Her yıl olduğu gibi bu yıl da çeşitlilik anlamında iddiasını koruyan festival, aslına bakarsanız şu sayacağımız filmlerle iddiayı korumaktan fazlasını yapıyor, onu iyice artırıyor. Bu yıl Austin’in barbekü partili günlerinde izleyeceğimiz filmlerden birkaçı şöyle: Festivalin açılışını da yapan Jordan Peele’nin Get Out’tan bu yana gün saymaya başlanan filmi Us, bir çiftin, aile üyelerine tıpatıp benzeyen dört farklı insanla karşılaştıkları kabus dolu tatillerini anlatıyor. Olivia Wilde’ın ilk yönetmenlik tecrübesi olan Booksmart, festivalin geçen yılki filmlerinden Blockers’ı andıran ve iki kız arkadaşın mezuniyetleri öncesi başlarından geçeni anlatan bir gençlik komedisi. Bu yılın sıra dışı deneyimlerinden olması beklenen Olympic Dreams ise, bir Olimpiyat köyünde çekilen ilk film. 2018 PyeongChang Kış Olimpiyatları’nda yer alan Nick Kroll ile Alexi Pappas’ın hikayesini anlatıyor, film ekibi ise iki isme ek olarak yönetmen Jeremy Teicher ile birlikte sadece üç kişi. Matthew McConaughey’nin The Beach Bum’ı, Charlize Theron ve Seth Rogen’ın Long Shot’ı ve Shia LeBeouf’un The Peanut Butter Falcon’ı derken SXSW, 8-17 Mart tarihleri arasında izletecekleriyle bizi mest etmeyi sürdürecek.
https://www.youtube.com/watch?v=hNCmb-4oXJA
HBO, HBO’muz…
Dizi alışkanlıklarımızı değiştirmeyi epeydir benimsemiş HBO, birkaç hafta önce yayınladığı It All Starts Here videosuyla oldukça havalı bir şekilde “Biz yine buradayız” mesajını vermişti. Elbette HBO denince -hele ki şu aylarda- çoğumuzun aklına Game of Thrones gelse de, videoda izlediklerimizin GoT’un gölgesinde kalamayacak kadar iyi diziler olduklarını kabul etmek gerek. Eğer şimdiden Google’lamak isterseniz birkaç isim verelim: Chernobyl, His Dark Materials, Watchmen ve tabii ki Big Little Lies.
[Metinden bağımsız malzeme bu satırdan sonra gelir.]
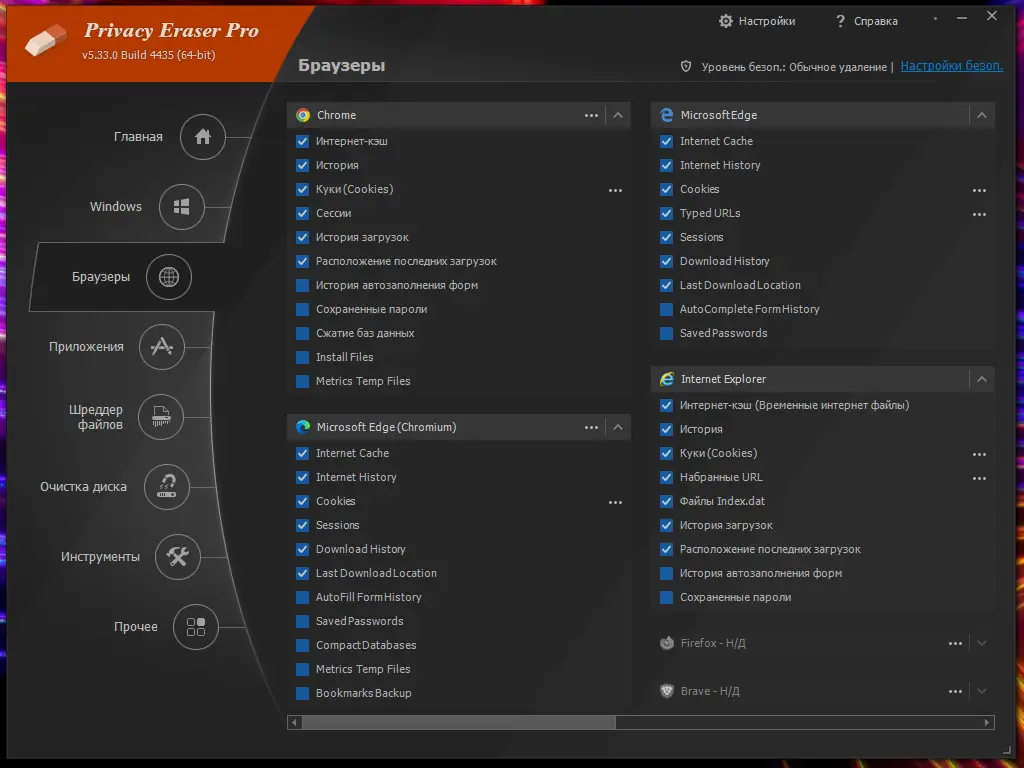Open the Настройки безоп. link
This screenshot has width=1024, height=768.
(x=951, y=66)
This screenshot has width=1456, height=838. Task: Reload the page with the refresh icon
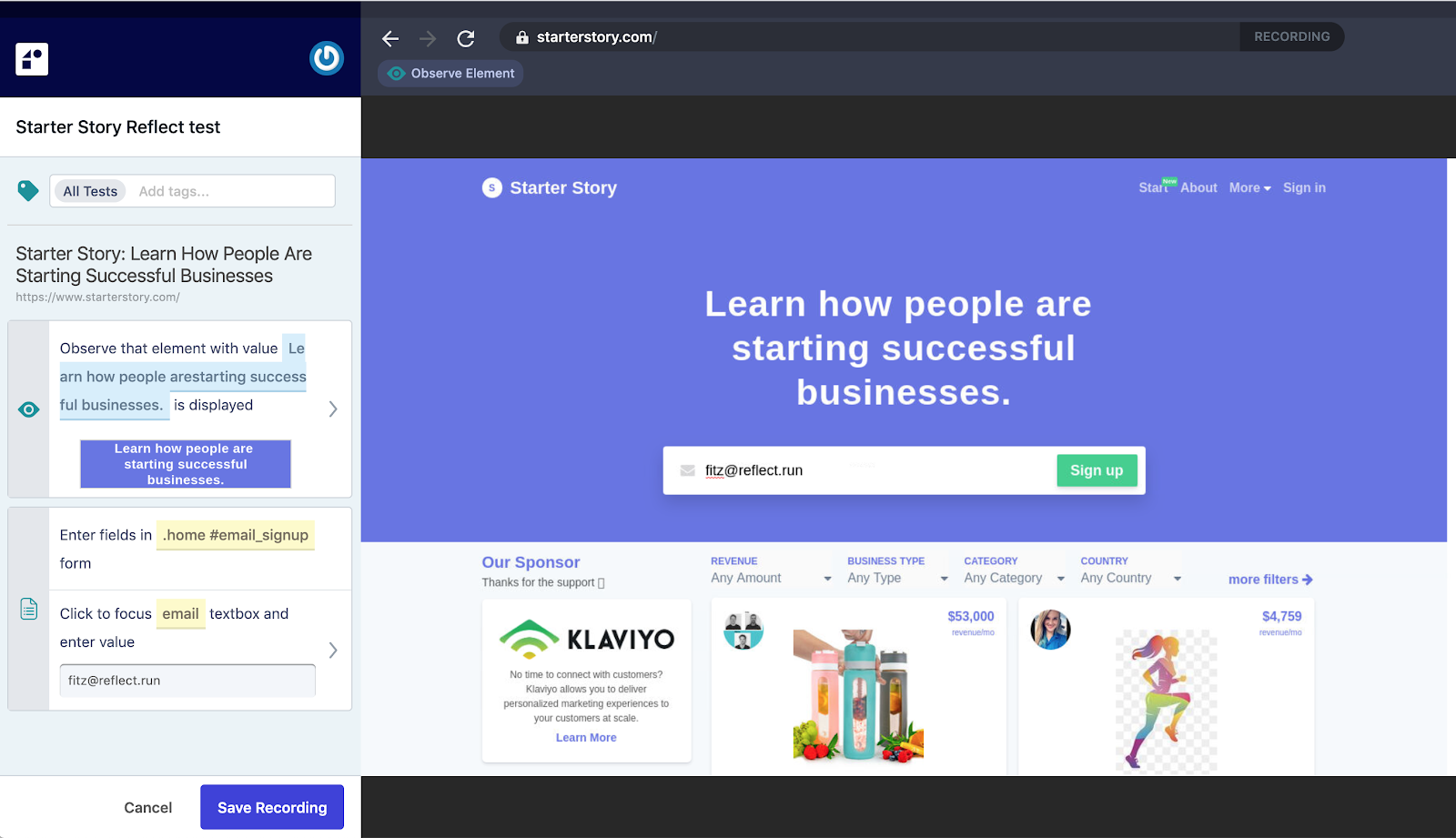pos(466,38)
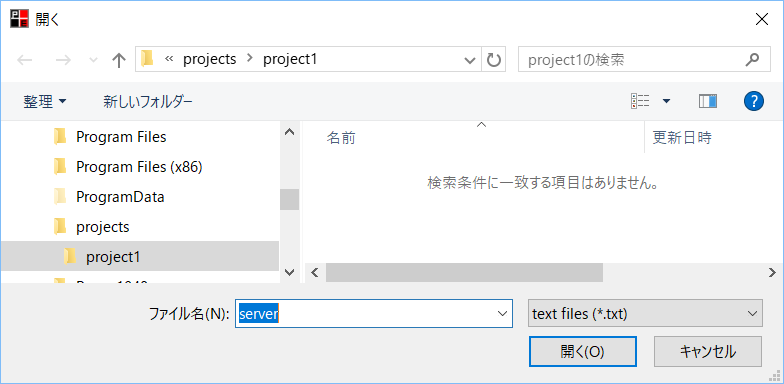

Ama yeri ve zamanı gelmişken, artık “aylar kaldı” yerini “son ay”a bırakmışken Game of Thrones’un final sezonu fragmanını da anmadan geçilmez.
https://www.youtube.com/watch?v=9FHYri6Y4oA
Dizinin yayınlanan son sezonu hayranlarının bir kısmını her zaman ettiği gibi mest ederken azınlık sayılamayacak bir kitleyi pek de tatmin etmemişti çünkü önceki 6 sezondan alıştığımız birçok öğe bizi terk etmiş görünüyordu. Ama final sezonu fragmanı, diziyi bıraktığımız yerden bizi alıp hep hayal ettiğimiz yerlere götüreceğinin sinyallerini verdi. 14 Nisan’da yayınlanacak 8. sezon şimdiden bir rekora imza attı bile, 7. sezonun 61 milyonla elinde tuttuğu 24 saat içinde (yayınlandığı tüm sosyal platformlardan) izlenme rekorunu 81 milyona çıkaran dizi, son kez kışı getirmeye hazırlanıyor. Biz ona hazır mıyız, ondan emin değiliz.
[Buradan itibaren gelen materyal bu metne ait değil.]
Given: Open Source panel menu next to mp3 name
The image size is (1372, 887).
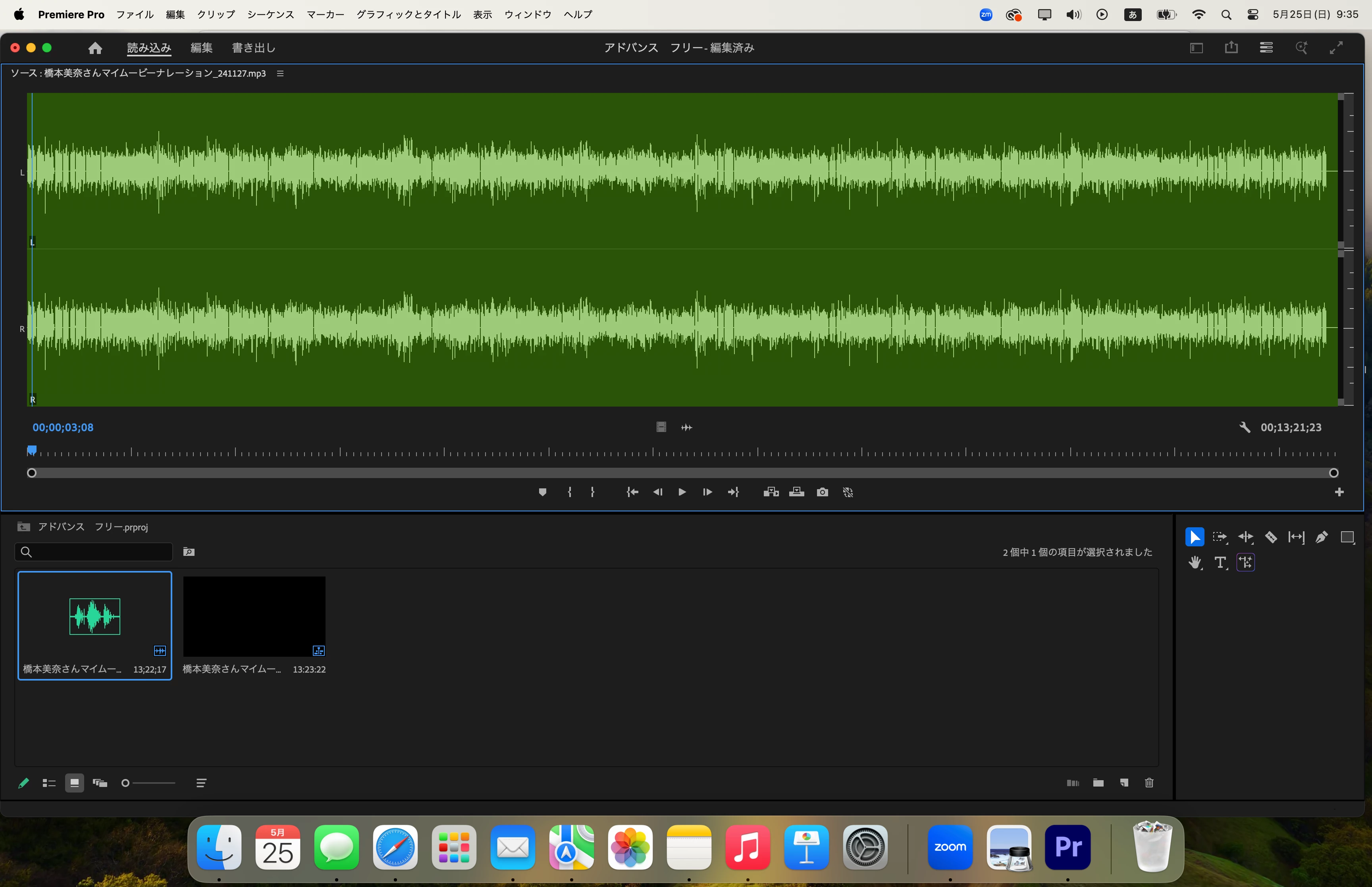Looking at the screenshot, I should point(280,73).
https://www.youtube.com/watch?v=rlR4PJn8b8I&t=12s
Hoş Geldin Kaptan
Captain Marvel, Avengers: Infinity War’daki sahnesi sonrası hepimize zaten bir umut ışığı olmuştu, büyük yıkımdan sonra tutunacak tek dalımız oydu. Sonunda vizyona girdi ve Marvel’ın önümüzdeki aylarda başlatacağı fırtınanın -Avengers: Endgame ve Spider-Man: Far From Home’dan bahsediyoruz- ilk rüzgarını estirdi. Captain Marvel, Marvel’ın 22. ve hikayeyi ilk kez bir kadın kahramanın gözünden izleten film. Brie Larson’ın Room ile başlayan önlenemez yükselişi, Kaptan rolüyle pekişiyor. Ayrıca filmin dikkat edilmesi gereken bir yönü de, tabii ki yaklaşık bir ay sonra izleyeceğimiz Avengers: Endgame ile bağlantılı.
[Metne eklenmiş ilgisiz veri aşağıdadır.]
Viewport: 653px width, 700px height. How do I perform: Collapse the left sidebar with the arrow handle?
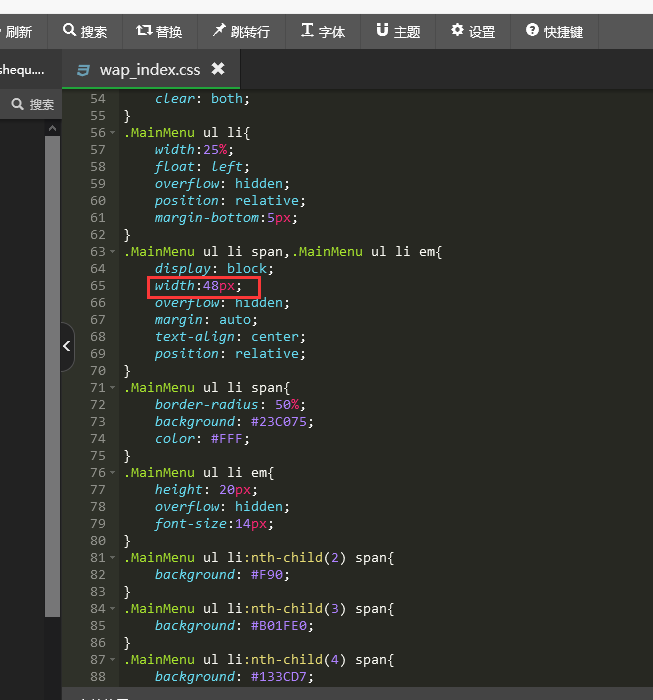66,346
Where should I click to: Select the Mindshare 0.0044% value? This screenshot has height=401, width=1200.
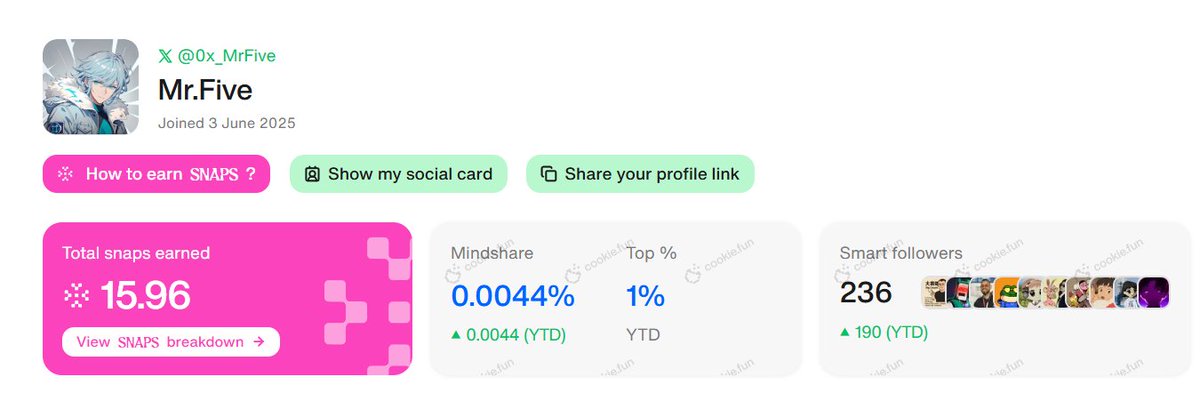pos(512,296)
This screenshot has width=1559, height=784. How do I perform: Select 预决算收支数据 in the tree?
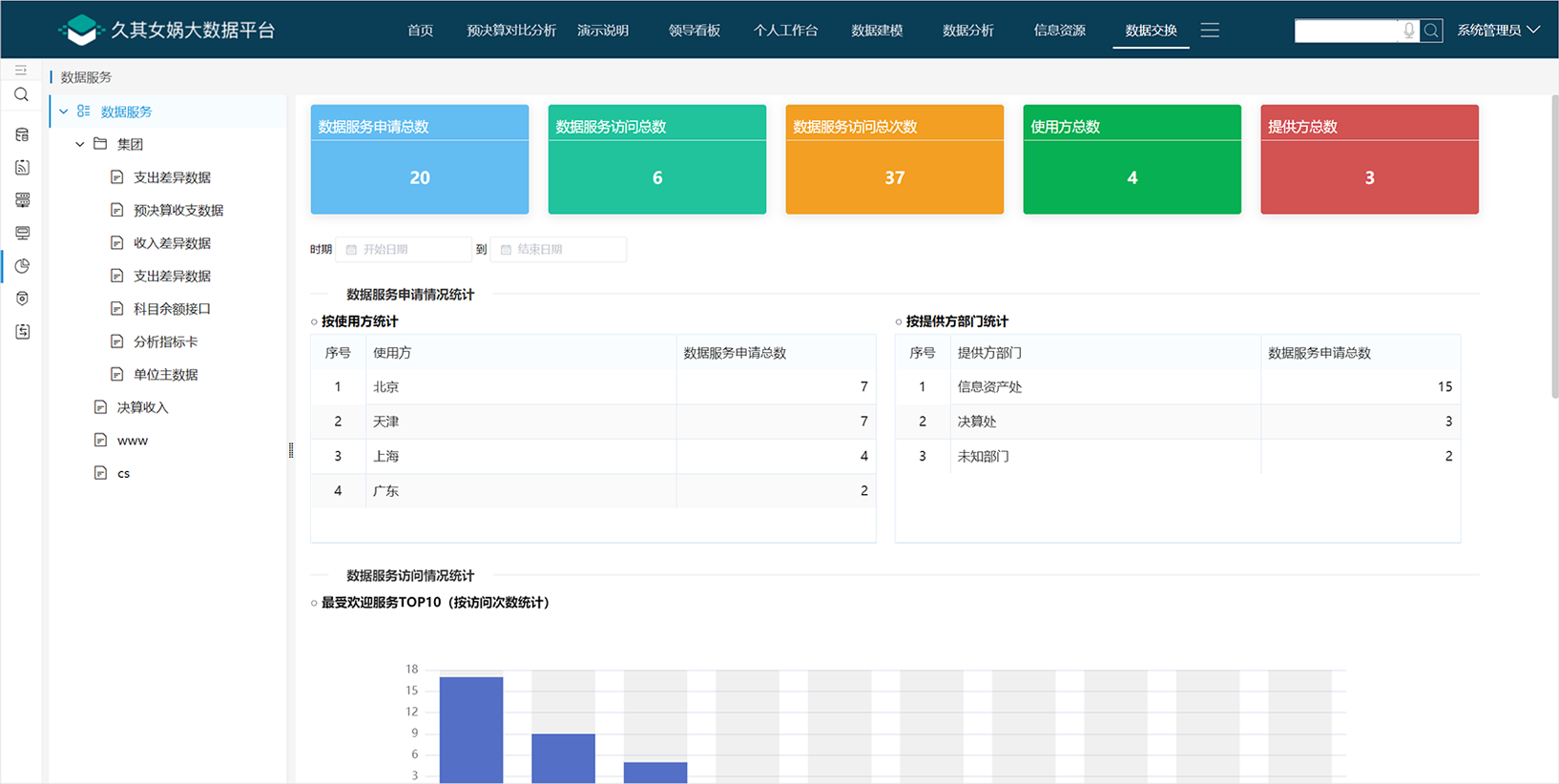178,210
Birçok kişinin hemfikir olduğu gibi yayınlanacak son Avengers filmi bir devrin sonu, bir diğerinin başı olacak ve Marvel bundan böyle yeni bir kahramanlar evreni kurup bize onu izletmeye başlayacak. İşte bu noktada Captain Marvel, bu jenerasyonun ilk ve en önemli temsilcisi olacağa benziyor. Sonuçta artık öyle bir noktaya geldik ki, Marvel’ın yaptığı filmlere bazen yalnızca “Acaba bu kez neye şaşıracağız?” sorusuyla gidebiliyoruz, kaldı ki bu soruya tatmin edici bir cevabı da son yıllarda her defasında alıyoruz. Captain Marvel, popüler kültürün göbeğine yerleşen ve Haziran’a kadar da orada kalacağına inandığımız Marvel’ın en güncel adımı, biz yenilerini beklerken de fazlasıyla tatmin edici.